King of Cyprus
- Reign: 80–58 BC
- Died: 58 BC Cyprus
- Greek: Πτολεμαίος της Κύπρου
- House: Ptolemaic dynasty
- Father: Ptolemy IX Lathyros
- Mother: Cleopatra IV (disputed)

= Ptolemy of Cyprus =

Last king of Cyprus, Ptolemaic dynasty

Ptolemy of Cyprus was the king of Cyprus c. 80 BC – 58 BC. He was the younger brother of Ptolemy XII Auletes, king of Egypt, and, like him, a son of Ptolemy IX Lathyros.
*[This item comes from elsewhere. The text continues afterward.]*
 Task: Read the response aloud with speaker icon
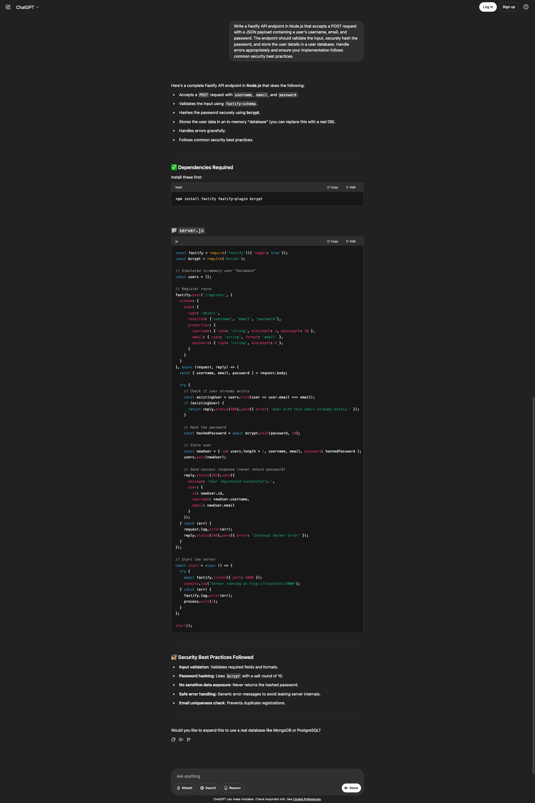(x=181, y=739)
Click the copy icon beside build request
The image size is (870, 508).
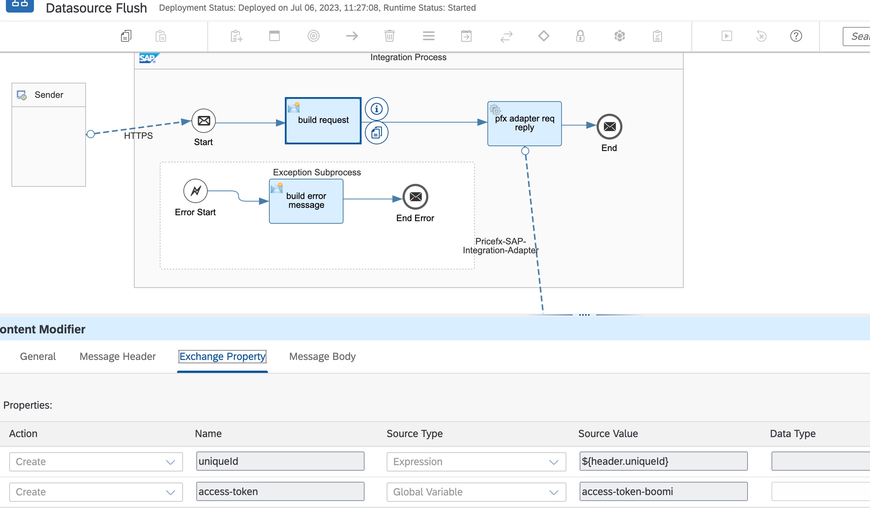click(x=376, y=133)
He was also the uncle of Cleopatra VII.

== Life ==
Around the time of the theorized birth date of Ptolemy, his father Ptolemy IX was married to his sister-wife Cleopatra Selene, which makes her the plausible mother for Ptolemy, but the exact identity of the mother of Ptolemy and of his brother Ptolemy XII remains disputed.

The two brothers might have been the two children abandoned in 107 BC by Ptolemy IX on his escape from Alexandria, after their paternal grand-mother Cleopatra III had accused Ptolemy VII of attempting to assassinate her.
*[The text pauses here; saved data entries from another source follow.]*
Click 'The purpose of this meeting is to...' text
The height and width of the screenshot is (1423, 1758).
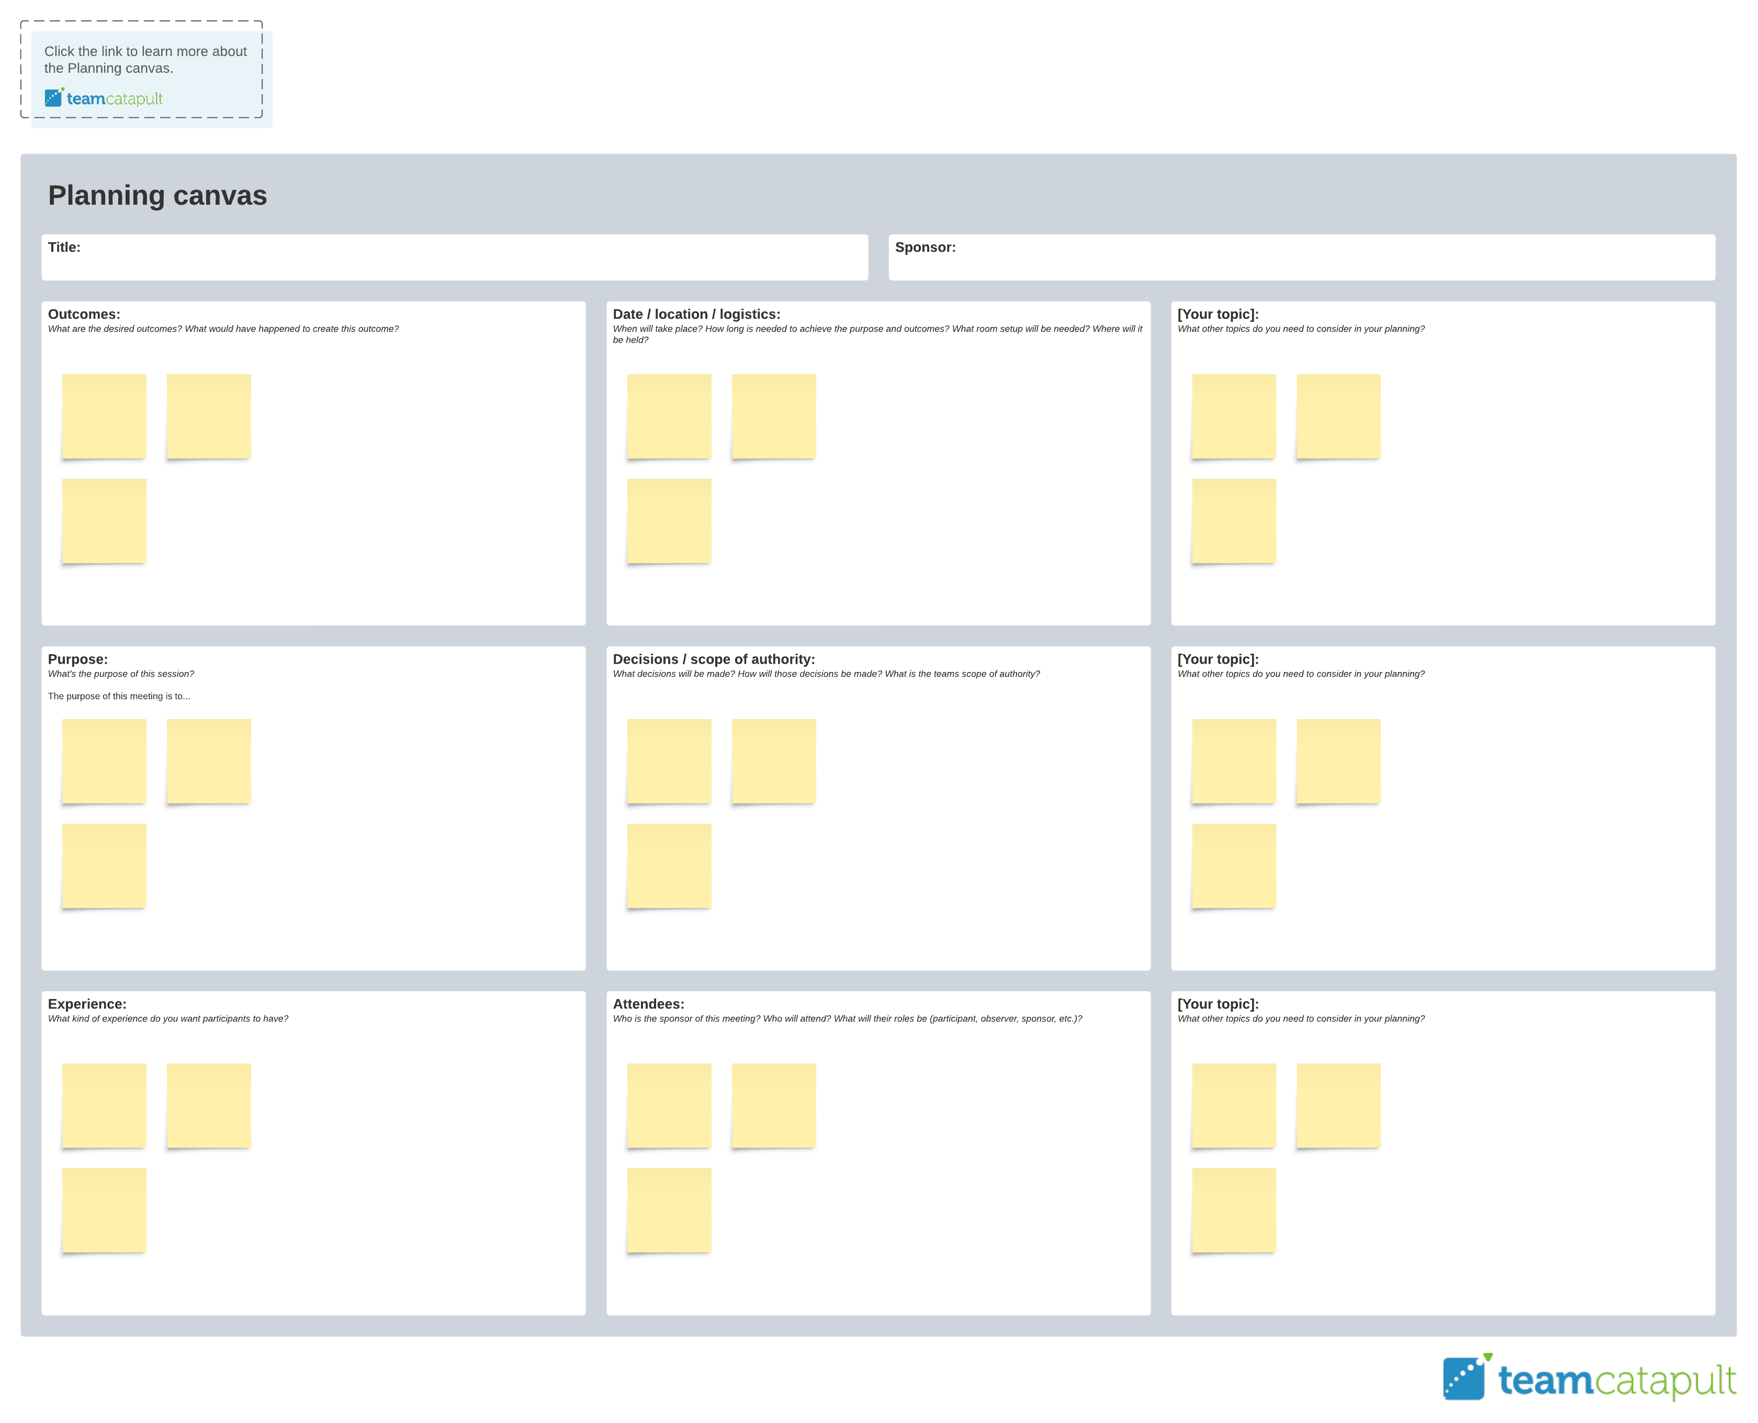click(119, 697)
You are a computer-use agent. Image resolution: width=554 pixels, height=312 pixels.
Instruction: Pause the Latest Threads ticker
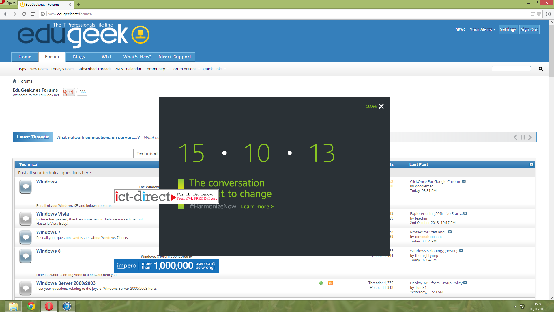[523, 137]
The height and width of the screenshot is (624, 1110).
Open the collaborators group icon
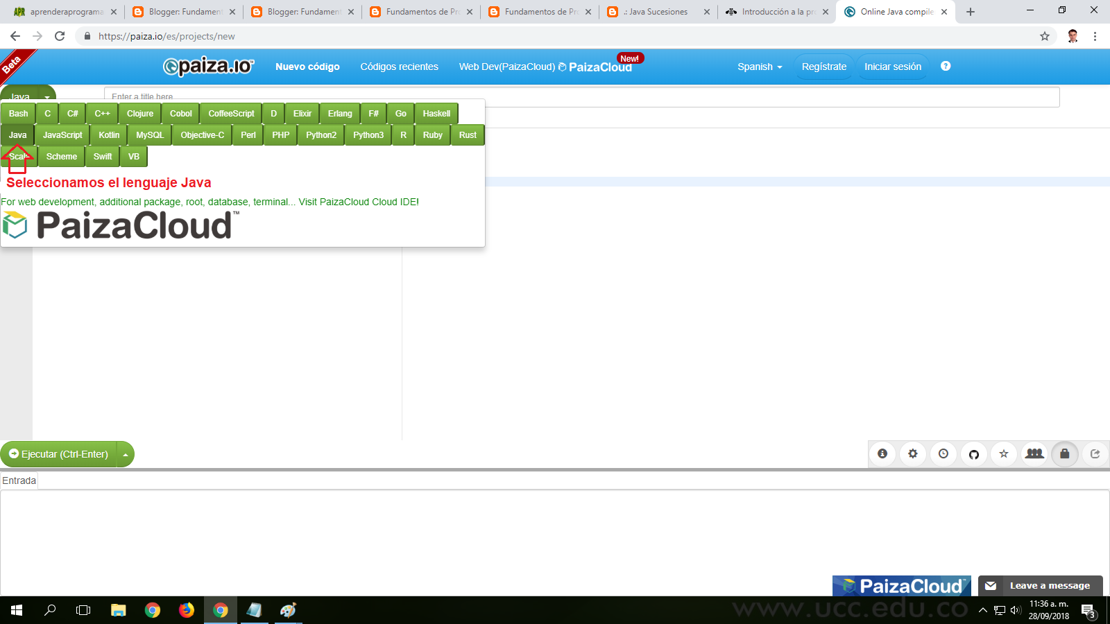click(1034, 454)
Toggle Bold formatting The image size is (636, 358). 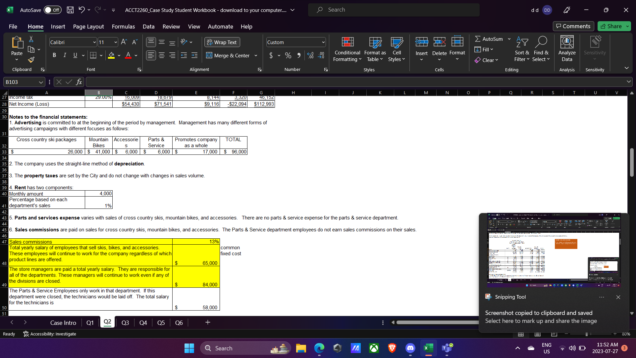(54, 55)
In 103 BC, due to impending invasion of Egypt by Ptolemy X, Cleopatra III sent Ptolemy and his brother to the Asclepieion on the island of Kos.

The brothers were taken captive by Mithridates VI Eupator in 88 BC and brought back to his court as hostages. Some years after their capture, the two were betrothed to two of Mithridates's daughters, Mithridatis and Nyssa.

However in 63 BC during the annexation of Pontus by Pompey on behalf of Rome, Mithridates and his two daughters committed suicide by poison rather than being executed or being brought to Rome to be paraded in a triumphal procession.

==Reign over Cyprus==
He appears to have been acknowledged king of Cyprus at the same time his brother Auletes obtained possession of the throne of Egypt, 80 BC. He neglected the precaution of obtaining confirmation of his sovereignty at Rome, and made the additional error of offending Publius Clodius Pulcher, by failing to ransom him when he had fallen into the hands of Cilician pirates.

When Clodius became tribune in 58 BC, he enacted a law to deprive Ptolemy of his kingdom, and reduce Cyprus to a Roman province. Cato, who was entrusted with carrying out this decree, advised Ptolemy to submit, offering him his personal safety, with the office of high-priest of the temple of Aphrodite at Paphos and a generous pension. Ptolemy refused, and, wholly unprepared to resist Roman power and deciding to die a king, killed himself.